(Pixel coordinate grounding data)

╔══

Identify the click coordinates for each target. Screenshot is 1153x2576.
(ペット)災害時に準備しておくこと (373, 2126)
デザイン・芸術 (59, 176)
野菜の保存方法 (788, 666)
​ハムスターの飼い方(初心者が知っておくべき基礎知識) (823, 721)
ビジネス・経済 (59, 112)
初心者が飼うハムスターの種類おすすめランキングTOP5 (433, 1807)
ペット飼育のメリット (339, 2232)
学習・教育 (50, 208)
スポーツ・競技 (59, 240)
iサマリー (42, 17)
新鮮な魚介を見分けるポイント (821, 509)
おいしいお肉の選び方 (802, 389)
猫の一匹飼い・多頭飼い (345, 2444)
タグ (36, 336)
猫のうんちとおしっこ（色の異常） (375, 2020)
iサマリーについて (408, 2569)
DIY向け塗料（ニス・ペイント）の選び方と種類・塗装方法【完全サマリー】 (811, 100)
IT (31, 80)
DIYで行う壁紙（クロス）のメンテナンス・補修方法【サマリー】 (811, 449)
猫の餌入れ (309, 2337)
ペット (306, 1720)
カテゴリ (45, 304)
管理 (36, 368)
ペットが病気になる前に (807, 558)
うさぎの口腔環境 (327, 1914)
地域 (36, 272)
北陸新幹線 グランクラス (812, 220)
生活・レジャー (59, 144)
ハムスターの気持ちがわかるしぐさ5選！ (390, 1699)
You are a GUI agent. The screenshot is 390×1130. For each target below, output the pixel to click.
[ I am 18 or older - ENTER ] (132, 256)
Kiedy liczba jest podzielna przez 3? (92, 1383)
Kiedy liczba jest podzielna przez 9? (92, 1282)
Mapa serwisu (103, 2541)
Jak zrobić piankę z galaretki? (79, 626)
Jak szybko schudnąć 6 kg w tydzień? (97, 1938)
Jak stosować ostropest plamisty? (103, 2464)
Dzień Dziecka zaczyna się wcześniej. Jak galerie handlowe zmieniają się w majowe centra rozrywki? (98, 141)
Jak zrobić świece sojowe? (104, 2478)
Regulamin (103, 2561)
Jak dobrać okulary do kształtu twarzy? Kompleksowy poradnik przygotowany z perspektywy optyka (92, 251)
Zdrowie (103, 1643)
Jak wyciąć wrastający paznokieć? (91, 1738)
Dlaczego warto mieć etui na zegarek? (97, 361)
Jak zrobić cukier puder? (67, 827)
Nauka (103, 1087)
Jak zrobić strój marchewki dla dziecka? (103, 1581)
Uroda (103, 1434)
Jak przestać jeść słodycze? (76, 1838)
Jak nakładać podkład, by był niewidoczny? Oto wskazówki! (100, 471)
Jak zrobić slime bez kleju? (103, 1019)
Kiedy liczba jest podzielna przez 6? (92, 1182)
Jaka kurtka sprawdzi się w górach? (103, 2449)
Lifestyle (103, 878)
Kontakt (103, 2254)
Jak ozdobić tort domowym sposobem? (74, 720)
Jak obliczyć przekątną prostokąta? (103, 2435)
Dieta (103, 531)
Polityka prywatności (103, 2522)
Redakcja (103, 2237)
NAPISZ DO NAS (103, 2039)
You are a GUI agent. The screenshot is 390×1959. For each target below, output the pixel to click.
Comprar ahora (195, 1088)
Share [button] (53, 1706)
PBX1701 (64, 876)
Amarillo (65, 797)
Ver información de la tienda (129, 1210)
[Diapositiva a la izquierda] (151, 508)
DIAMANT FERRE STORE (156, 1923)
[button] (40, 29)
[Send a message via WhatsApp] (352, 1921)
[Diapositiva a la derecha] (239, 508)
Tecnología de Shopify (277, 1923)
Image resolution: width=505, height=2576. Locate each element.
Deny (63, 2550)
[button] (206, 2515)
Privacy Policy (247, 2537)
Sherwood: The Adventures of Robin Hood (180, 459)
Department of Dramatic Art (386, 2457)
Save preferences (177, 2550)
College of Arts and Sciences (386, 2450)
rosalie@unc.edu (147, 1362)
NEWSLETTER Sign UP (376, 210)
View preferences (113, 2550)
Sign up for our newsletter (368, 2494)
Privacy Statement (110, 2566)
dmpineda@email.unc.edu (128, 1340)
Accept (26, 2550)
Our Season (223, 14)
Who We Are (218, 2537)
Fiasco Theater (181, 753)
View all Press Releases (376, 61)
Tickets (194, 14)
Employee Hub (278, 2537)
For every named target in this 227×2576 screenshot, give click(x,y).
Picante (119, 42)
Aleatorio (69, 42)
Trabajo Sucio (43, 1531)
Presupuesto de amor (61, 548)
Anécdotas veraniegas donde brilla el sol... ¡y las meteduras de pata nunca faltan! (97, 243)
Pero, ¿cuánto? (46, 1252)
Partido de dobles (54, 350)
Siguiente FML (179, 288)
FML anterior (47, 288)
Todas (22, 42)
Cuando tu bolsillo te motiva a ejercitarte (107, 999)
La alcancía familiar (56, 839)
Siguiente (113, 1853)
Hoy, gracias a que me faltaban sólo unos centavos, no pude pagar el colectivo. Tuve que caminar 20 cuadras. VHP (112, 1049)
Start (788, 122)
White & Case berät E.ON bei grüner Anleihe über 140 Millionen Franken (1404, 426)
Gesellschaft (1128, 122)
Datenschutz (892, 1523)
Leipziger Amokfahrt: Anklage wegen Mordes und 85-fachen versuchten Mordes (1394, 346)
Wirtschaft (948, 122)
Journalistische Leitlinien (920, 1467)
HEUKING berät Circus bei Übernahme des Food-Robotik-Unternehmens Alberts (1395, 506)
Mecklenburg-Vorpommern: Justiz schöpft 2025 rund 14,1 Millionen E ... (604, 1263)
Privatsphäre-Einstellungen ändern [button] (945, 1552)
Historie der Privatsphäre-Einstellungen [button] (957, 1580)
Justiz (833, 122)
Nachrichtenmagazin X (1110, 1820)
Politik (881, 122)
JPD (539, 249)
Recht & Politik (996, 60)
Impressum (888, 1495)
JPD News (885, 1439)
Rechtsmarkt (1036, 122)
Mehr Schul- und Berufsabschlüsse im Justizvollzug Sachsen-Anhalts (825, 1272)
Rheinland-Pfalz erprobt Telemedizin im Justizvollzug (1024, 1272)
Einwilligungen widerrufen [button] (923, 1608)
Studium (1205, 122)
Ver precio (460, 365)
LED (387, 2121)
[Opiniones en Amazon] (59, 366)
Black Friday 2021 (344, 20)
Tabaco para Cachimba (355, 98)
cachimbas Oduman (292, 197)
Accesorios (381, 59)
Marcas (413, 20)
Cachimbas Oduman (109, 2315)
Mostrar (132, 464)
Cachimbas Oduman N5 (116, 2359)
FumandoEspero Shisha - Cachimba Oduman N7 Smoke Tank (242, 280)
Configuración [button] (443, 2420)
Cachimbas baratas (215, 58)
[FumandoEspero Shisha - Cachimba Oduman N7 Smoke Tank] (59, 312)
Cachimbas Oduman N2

╚══

• _THE TASK_
Wherever the string "Diapositiva" occurs in the records above, copy that line.

• _EXPECTED OUTPUT_
[Diapositiva a la izquierda] (151, 508)
[Diapositiva a la derecha] (239, 508)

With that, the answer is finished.